Of Death and Los Angeles

Erin Wisti

09.11.15

He was visible only for a brief moment. His mother lifted him from the stroller and pulled him up to her chest, allowing him to rest his pie dough cheek on her shoulder as he continued to make the soft, neutral gurglings, neither distressed nor happy, typical of young humans. These sounds had been present throughout our visit, pulsating just beneath the gentle hum of the air conditioner and fluorescent lights, but only now did we see their source—full bodied and undeniable. A fat little four or five month old, wrapped up in an androgynous cream-colored onesie. We were all crammed together when she picked him up, the stroller resting in the doorway and inhibiting us from passing onto the next section. She swayed from side to side as she held him, seemingly oblivious to the four other people ensnared in the closet sized room by the intrusive contraption. I glanced at my three companions and we exchanged a look Carrie would later described as a telepathic conversation.

Consensus was unanimous. The baby should not be here.

Museum_of_Death_in_Hollywood

We were at the Museum of Death, one in about a dozen “must see” attractions I’d staked out for my spring vacation. We had visited two separate cemeteries to see the graves of a slew of celebrities: Peter Finch, a few Ramones, Rodney Dangerfield, Natalie Wood, Ray Bradbury, Dean Martin. We took a self-guided driving tour of famous murder sites: the condo where Nicole Simpson was stabbed, the Encino home where Phil Hartman was shot, the lot, the house long ago torn down, where the Manson family committed the brutal murders of Sharon Tate and her houseguests. I felt an occasional shuddering of guilt at my bloodlust tourism. I would remember how Sharon Tate’s sister ran into Trent Reznor of Nine Inch Nails and asked him, point blank, why he was exploiting Sharon’s death by living and recording albums in the home where she was killed. This would remind me how the California-themed bloodshed that’s somehow prematurely faded into the folkloric realm of American consciousness is connected to very real people who’d likely rather not have personal tragedies gawked at by overeager Midwestern tourists. Such thoughts, however, did not weigh on my conscious too terribly long. Maybe it was the often-lamented brand of detachment that comes from being a millennial, how the constant bombardment of violent imagery allows one to slowly disengage and become less and less sensitive to what we consume. However, I imagine the explanation is both simpler and far less cynical. I was just on vacation and, at the time, thinking was not so much a priority.

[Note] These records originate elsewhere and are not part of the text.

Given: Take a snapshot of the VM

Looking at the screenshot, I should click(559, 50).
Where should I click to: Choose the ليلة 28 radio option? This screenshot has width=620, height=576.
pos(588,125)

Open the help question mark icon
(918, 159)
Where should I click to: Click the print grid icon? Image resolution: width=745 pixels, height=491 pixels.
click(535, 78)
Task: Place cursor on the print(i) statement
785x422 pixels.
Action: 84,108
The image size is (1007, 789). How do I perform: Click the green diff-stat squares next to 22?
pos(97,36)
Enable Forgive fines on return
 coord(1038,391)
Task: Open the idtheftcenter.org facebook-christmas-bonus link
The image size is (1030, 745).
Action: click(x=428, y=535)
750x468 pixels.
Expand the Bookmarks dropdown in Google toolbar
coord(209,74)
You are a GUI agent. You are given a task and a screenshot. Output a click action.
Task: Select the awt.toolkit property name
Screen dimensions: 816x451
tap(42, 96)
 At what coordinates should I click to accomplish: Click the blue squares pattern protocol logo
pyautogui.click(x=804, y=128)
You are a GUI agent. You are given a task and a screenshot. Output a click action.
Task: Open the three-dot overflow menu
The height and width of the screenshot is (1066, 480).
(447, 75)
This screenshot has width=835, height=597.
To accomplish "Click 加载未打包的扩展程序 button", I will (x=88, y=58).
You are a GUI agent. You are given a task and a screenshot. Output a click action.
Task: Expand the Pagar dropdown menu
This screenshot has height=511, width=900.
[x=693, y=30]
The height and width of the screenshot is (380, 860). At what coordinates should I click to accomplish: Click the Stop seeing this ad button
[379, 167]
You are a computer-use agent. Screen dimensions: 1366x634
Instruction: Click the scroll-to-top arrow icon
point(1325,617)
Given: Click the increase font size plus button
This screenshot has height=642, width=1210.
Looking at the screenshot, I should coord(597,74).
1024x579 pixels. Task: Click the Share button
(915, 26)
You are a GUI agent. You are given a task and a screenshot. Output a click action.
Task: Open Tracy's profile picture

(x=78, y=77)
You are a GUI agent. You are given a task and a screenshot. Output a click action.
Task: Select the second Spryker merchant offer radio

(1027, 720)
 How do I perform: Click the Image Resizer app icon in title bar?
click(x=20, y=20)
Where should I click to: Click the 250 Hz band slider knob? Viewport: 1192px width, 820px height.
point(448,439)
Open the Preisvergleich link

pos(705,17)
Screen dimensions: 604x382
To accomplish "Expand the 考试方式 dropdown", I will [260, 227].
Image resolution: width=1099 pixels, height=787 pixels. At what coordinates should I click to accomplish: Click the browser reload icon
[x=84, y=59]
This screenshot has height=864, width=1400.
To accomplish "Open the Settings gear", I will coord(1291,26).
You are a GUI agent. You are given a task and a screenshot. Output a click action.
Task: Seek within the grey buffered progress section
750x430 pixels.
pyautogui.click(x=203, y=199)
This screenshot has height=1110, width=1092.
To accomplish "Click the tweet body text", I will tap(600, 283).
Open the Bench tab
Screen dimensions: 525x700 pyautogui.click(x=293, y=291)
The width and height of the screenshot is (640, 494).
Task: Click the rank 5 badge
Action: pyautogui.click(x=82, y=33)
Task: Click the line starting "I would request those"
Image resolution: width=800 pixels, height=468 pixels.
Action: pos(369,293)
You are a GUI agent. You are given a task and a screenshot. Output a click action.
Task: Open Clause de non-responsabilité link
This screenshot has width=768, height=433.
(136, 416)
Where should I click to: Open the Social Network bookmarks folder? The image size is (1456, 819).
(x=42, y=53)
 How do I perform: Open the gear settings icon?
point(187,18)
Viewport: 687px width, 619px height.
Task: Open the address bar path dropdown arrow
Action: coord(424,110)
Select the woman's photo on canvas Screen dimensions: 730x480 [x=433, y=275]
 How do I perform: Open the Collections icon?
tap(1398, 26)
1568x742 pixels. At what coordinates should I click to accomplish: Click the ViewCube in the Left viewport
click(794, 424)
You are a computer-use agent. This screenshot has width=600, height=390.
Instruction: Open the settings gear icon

I did not feel anything during what Carrie and I came to refer to as the LA Death Tour of 2014. There were no truly profound realizations about humanity, mortality, or an individual’s capacity for violence. One cannot force such realizations. They tend to come when we least expect and are triggered by the most innocuous moments.

That is perhaps the greatest folly of a place like the Museum of Death. You cannot force it. When one goes in expecting to be confronted by the overwhelming fact of mortality one has already, before crossing the threshold, unconsciously built up a certain whose-afraid-of-the-big-bad-wolf swagger to ward off a very public panic attack. The inclination then becomes to laugh, rather than stare agape with terror, in the face of death.

I think we were all secretly grateful for the baby. He restored the authentic sense of outrage and horror missing from our museum experience.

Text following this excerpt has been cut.